Giter Club home page Giter Club logo

Comments (15)

thomasp85 avatar thomasp85 commented on July 22, 2024

Does it take hours to explain a single observation or all 1000? If it’s the latter then that is expected. If it’s the former there is a potential bug...

from lime.

pommedeterresautee avatar pommedeterresautee commented on July 22, 2024

How many features are you using in your explanation? (I used it with millions of columns because of ngrams, and it works quite rapidly). If you have long texts, plus trying to get many variables, then it s expected that the complexity explodes because of the large number of possibilities to explore.

from lime.

johanneswaage avatar johanneswaage commented on July 22, 2024

I'm using between 2000 and 5000 features. A few hundred as one-hot categoricals, and the rest as numeric tdidfs. The matrix is very sparse.
I'm explaining one observation, one class and 5 features.
Here's the runtime for a sample set with 500 rows trained with a xgboost model.

image

Debugging, the primary time-sink is
dist <- c(0, dist(feature_scale(perms, explainer$feature_distribution, explainer$feature_type, explainer$bin_continuous), method = dist_fun)[seq_len(n_permutations-1)])
in R/dataframe.R

Thanks,
Johannes

from lime.

pommedeterresautee avatar pommedeterresautee commented on July 22, 2024

The file R/dataframe should not be accessed !
Can you show your sourcecode? It seems to me that you are not providing data as a character vector.

from lime.

johanneswaage avatar johanneswaage commented on July 22, 2024

I’m not accessing dataframe.R directly, I was just pointing out the code step that takes the lions share of time. I train my model on preprocessed and tokenized data, so I’m not sure why I would provide data as a character vector, when I have a numeric matrix?

from lime.

pommedeterresautee avatar pommedeterresautee commented on July 22, 2024

Ok I now understand what is happening.
There are 2 functions to perfom the work and they are S3 functions, meaning depending of the way you provide data you are using one of them.
It s up to Lime to generate the features it will use for the explanation.
You are providing a matrix and the S3 function route you to the data.frame function.
So you are not using the text explanation. Please follow the Vignette, there is a part dedicated to text data.

from lime.

johanneswaage avatar johanneswaage commented on July 22, 2024

Ah, ok, I see what you mean. In my dataset matrix (or data frame), I have a mix of one-hot encoded categoricals and the TF-IDF features. I guess this is a pretty common use case. Would this mean, that I would have get separate explanations for the categoricals (using the data frame method) and the text (using the character method)?

from lime.

pommedeterresautee avatar pommedeterresautee commented on July 22, 2024

Nope, transform your category in words (like cat_X, cat_Y) then the whole thing will become a matrix at the end.

from lime.

johanneswaage avatar johanneswaage commented on July 22, 2024

Dear both,
Here's a reprex that closely mimics my problem. The dataset is a combination of character words transformed to tf_idfs, and categorical metadata. I'm keen to hear, how this data is best run through lime.

library(tidyverse)
library(caret)
library(xgboost)

no_observations <- 500
no_tf_idf_features <- 1000

# Create simulated response
response <- sample(letters[1:5], no_observations, replace = TRUE)

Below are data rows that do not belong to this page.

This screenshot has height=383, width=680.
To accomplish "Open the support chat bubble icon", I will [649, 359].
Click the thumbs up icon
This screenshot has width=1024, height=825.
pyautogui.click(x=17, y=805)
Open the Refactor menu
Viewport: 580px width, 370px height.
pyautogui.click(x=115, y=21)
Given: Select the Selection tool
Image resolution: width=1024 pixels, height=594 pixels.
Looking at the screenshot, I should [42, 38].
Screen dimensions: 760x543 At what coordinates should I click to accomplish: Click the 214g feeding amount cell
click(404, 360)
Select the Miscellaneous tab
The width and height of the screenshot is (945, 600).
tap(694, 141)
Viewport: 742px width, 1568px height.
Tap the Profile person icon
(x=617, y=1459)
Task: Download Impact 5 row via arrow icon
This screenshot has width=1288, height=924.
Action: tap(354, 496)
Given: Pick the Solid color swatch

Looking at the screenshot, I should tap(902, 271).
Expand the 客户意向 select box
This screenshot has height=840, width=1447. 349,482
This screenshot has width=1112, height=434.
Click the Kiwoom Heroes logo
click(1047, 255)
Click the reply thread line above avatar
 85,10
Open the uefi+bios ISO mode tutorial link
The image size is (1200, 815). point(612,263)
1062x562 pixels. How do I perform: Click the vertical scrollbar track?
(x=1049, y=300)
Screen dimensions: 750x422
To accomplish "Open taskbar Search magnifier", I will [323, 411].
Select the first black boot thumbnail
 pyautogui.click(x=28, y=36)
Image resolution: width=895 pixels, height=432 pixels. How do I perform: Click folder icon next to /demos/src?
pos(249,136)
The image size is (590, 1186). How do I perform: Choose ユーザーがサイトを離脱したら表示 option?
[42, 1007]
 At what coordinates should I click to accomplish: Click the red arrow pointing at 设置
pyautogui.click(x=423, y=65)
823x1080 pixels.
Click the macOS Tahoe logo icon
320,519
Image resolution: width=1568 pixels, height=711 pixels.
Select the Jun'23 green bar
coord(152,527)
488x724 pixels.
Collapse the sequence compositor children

# Create simulated TF_IDF matrix
tf_idf <- rnorm(no_observations * no_tf_idf_features) %>% matrix(ncol = no_tf_idf_features)
colnames(tf_idf) <- paste0("tfidf_", seq_len(no_tf_idf_features))
tf_idf_tbl <- tf_idf %>% as_tibble

# Create simulated categorical
cat_tbl <- bind_cols(
  cat_1 = sample(letters[1:10], no_observations, replace = TRUE),
  cat_2 = sample(letters[1:10], no_observations, replace = TRUE),
  cat_3 = sample(letters[1:10], no_observations, replace = TRUE)
)

# Merge together and one-hot-encode
train_data <- bind_cols(cat_tbl,
                        tf_idf_tbl)

train_data_m <- Matrix::sparse.model.matrix(~.-1, data = train_data)

# Train using caret
cv_5 <- trainControl(method = "cv", 
                     number = 5, 
                     allowParallel = FALSE)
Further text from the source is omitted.